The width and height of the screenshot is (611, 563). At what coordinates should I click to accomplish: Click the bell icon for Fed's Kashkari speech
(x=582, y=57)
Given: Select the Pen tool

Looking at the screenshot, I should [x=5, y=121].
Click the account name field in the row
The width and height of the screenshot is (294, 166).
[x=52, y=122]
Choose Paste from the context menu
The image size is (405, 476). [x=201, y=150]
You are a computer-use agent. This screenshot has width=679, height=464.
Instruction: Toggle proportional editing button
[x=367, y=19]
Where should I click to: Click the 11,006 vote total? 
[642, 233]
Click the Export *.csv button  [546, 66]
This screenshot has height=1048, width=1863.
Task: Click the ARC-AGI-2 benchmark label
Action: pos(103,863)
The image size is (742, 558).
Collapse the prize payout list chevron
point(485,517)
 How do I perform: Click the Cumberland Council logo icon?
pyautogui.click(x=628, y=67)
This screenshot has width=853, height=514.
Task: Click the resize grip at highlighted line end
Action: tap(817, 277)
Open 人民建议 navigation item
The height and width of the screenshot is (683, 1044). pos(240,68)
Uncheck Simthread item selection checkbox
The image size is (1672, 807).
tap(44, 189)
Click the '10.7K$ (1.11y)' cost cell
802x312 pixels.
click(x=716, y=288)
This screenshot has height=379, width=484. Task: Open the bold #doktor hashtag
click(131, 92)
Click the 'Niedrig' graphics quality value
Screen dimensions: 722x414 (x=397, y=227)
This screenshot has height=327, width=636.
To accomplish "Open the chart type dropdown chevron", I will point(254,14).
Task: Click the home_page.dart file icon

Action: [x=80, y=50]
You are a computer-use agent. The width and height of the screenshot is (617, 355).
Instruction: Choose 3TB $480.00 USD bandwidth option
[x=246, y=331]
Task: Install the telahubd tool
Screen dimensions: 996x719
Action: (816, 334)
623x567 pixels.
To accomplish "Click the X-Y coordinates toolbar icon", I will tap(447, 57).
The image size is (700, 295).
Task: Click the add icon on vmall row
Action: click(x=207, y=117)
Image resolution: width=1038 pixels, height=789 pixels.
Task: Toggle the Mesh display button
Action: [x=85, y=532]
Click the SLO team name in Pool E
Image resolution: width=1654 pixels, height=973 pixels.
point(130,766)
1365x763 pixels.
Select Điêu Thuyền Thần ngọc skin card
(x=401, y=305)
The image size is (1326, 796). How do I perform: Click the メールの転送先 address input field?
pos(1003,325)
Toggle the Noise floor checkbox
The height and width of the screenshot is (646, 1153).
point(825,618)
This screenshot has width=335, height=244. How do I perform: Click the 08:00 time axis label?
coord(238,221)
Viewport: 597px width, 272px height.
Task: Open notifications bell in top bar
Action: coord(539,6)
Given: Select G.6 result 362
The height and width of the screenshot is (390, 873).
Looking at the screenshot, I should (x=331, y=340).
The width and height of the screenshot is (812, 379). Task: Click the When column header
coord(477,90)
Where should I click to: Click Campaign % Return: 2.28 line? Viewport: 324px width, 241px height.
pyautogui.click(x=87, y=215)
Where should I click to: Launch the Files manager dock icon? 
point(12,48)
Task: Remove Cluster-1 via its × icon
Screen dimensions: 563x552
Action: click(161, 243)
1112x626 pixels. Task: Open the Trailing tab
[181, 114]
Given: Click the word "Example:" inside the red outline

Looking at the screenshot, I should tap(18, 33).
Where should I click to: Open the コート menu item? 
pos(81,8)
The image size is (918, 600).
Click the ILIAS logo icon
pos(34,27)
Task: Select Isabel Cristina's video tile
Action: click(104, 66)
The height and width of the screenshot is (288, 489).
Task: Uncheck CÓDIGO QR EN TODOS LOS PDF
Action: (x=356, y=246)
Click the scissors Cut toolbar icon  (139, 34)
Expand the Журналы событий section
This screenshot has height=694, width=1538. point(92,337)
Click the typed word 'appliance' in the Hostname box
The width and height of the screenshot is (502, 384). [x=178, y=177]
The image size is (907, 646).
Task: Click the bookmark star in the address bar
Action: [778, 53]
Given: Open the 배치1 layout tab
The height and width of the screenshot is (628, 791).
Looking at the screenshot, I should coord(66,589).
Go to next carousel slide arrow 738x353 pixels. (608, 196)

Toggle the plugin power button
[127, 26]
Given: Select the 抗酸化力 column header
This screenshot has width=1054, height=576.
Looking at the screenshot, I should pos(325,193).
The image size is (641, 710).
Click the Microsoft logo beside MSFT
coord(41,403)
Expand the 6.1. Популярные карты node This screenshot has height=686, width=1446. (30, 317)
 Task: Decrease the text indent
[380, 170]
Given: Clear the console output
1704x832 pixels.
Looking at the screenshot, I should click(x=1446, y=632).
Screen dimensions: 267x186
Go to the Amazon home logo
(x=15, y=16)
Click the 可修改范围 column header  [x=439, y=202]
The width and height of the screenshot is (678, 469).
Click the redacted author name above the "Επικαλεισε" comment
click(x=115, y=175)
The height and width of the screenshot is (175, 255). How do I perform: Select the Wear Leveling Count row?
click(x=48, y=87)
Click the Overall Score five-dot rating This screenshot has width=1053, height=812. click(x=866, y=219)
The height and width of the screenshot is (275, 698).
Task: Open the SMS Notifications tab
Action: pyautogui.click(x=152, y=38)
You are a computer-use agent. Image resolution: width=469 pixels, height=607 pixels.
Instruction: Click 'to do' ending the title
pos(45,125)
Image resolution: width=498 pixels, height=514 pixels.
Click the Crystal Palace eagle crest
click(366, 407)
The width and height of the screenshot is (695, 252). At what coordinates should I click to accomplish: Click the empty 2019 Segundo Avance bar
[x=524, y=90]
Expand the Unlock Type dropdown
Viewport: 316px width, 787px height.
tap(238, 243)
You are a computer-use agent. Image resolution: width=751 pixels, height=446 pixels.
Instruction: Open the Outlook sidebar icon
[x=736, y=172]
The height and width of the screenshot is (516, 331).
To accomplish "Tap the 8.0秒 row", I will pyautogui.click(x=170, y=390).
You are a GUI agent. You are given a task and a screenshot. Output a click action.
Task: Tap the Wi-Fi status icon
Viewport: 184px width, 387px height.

----------------

= Your objective =
Exactly reproduce the lines of the data above that run from the line containing "Toggle the plugin power button" through the final one.

= Your response =
Toggle the plugin power button
[127, 26]
Given: Select the 抗酸化力 column header
This screenshot has width=1054, height=576.
Looking at the screenshot, I should pos(325,193).
The image size is (641, 710).
Click the Microsoft logo beside MSFT
coord(41,403)
Expand the 6.1. Популярные карты node This screenshot has height=686, width=1446. (30, 317)
 Task: Decrease the text indent
[380, 170]
Given: Clear the console output
1704x832 pixels.
Looking at the screenshot, I should click(x=1446, y=632).
Screen dimensions: 267x186
Go to the Amazon home logo
(x=15, y=16)
Click the 可修改范围 column header  [x=439, y=202]
The width and height of the screenshot is (678, 469).
Click the redacted author name above the "Επικαλεισε" comment
click(x=115, y=175)
The height and width of the screenshot is (175, 255). How do I perform: Select the Wear Leveling Count row?
click(x=48, y=87)
Click the Overall Score five-dot rating This screenshot has width=1053, height=812. click(x=866, y=219)
The height and width of the screenshot is (275, 698).
Task: Open the SMS Notifications tab
Action: pyautogui.click(x=152, y=38)
You are a computer-use agent. Image resolution: width=469 pixels, height=607 pixels.
Instruction: Click 'to do' ending the title
pos(45,125)
Image resolution: width=498 pixels, height=514 pixels.
Click the Crystal Palace eagle crest
click(366, 407)
The width and height of the screenshot is (695, 252). At what coordinates should I click to accomplish: Click the empty 2019 Segundo Avance bar
[x=524, y=90]
Expand the Unlock Type dropdown
Viewport: 316px width, 787px height.
tap(238, 243)
You are a computer-use agent. Image resolution: width=751 pixels, height=446 pixels.
Instruction: Open the Outlook sidebar icon
[x=736, y=172]
The height and width of the screenshot is (516, 331).
To accomplish "Tap the 8.0秒 row", I will pyautogui.click(x=170, y=390).
You are a GUI agent. You are given a task and a screenshot. Output a click action.
Task: Tap the Wi-Fi status icon
Viewport: 184px width, 387px height.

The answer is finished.